Abstract by Natasha Shalina Rajani Bidesi

Parkinson’s Disease (PD) is the second most neurodegenerative disease after Alzheimer’s Disease (AD), with prevalence numbers of 10 million and 47 million people relatively suffering from these diseases. The hallmark proteins associated with AD are Amyloid-β (Aβ) and tau, whereas for PD this is alpha-synyclein (α-Syn).

Positron Emission Tomography (PET) is a nuclear imaging technique that holds the power to non-invasively investigate, among other things, pathogenesis of brain disorders, localize and quantify drug targets and monitor treatment effect, when suitable tracers are available. The development of a PET tracer for any disease requires an extensive process in which several criteria must be met, such as the feasibility for the radiochemistry, specificity and affinity for the drug target, and Blood-Brain Barrier (BBB) penetration.

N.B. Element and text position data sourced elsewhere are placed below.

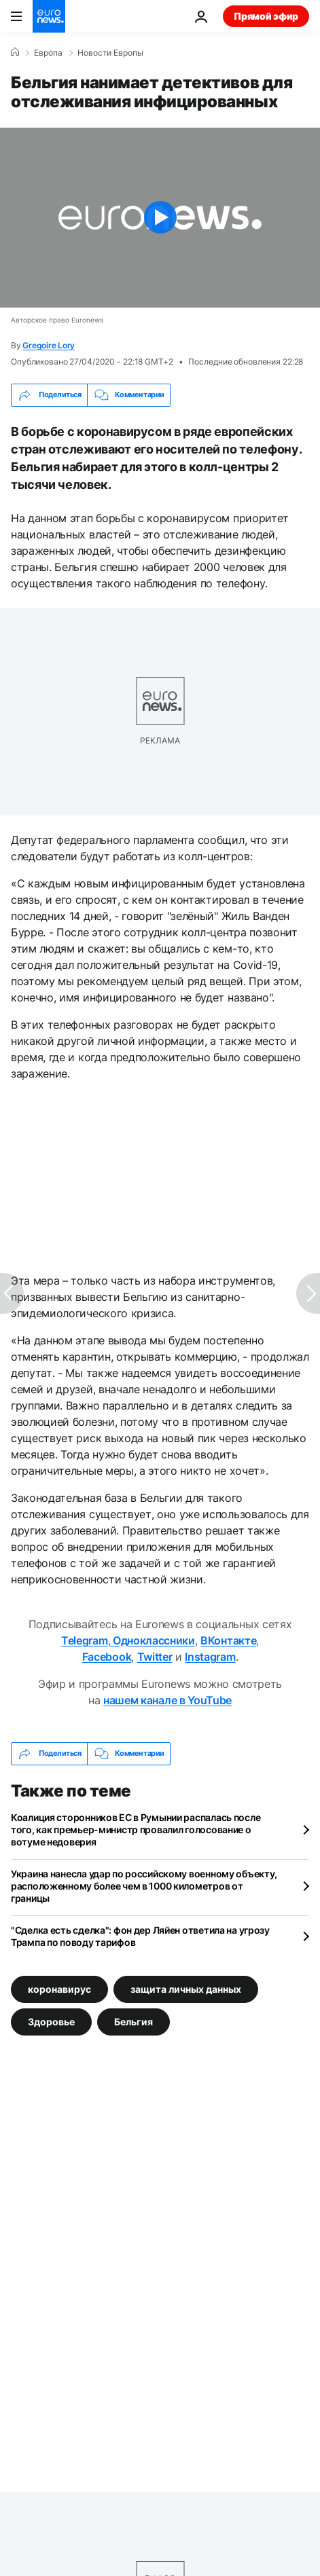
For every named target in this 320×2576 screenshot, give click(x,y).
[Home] (15, 52)
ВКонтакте (228, 1640)
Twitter (155, 1656)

To develop estimations of the specificity and affinity for the target, K_D and B_max are parameters that are often used, and can be determined by for example autoradiography. In autoradiography, the most commonly used radionuclides are long-lived such as tritium (³H, t_1/2 = 12.3 y) and iodine-125 (¹²⁵I, t_1/2 = 58 d), which allows for more flexibility in regard to performing the studies.

The search for finding a PET tracer targeting α-syn comes with additional hurdles, such as low target density, and similarity between AD proteins. Currently, there is no α-Syn PET tracer on the market. This thesis aims to get closer to develop a PET tracer that can image α-Syn deposition in PD patients using mAbs or peptides. However, many hurdles must be overcome to develop such a tracer targeting α-Syn. For this reason, we first focused on easier targets to establish proof-of-concept. In part A of the thesis, an extensive introduction is given with important principles on the role of neuroimaging in PD and the current efforts towards development of an α-Syn-PET tracer. In part B pretargeted imaging is introduced, which could be used as an important tool in neuroimaging. In this part is described the research towards developing tritiated and radioiodinated pretargeting tools, and their evaluation by autoradiography and biodistribution is established. Part C attempts in opening the BBB is shown for a somatostatin ligand based on the honeybee venom melittin. In part D, novel small molecules that are potential selective and strong α-syn binders are tritiated with the purpose of evaluating on α-syn fibrils and human PD post-mortem brain slices.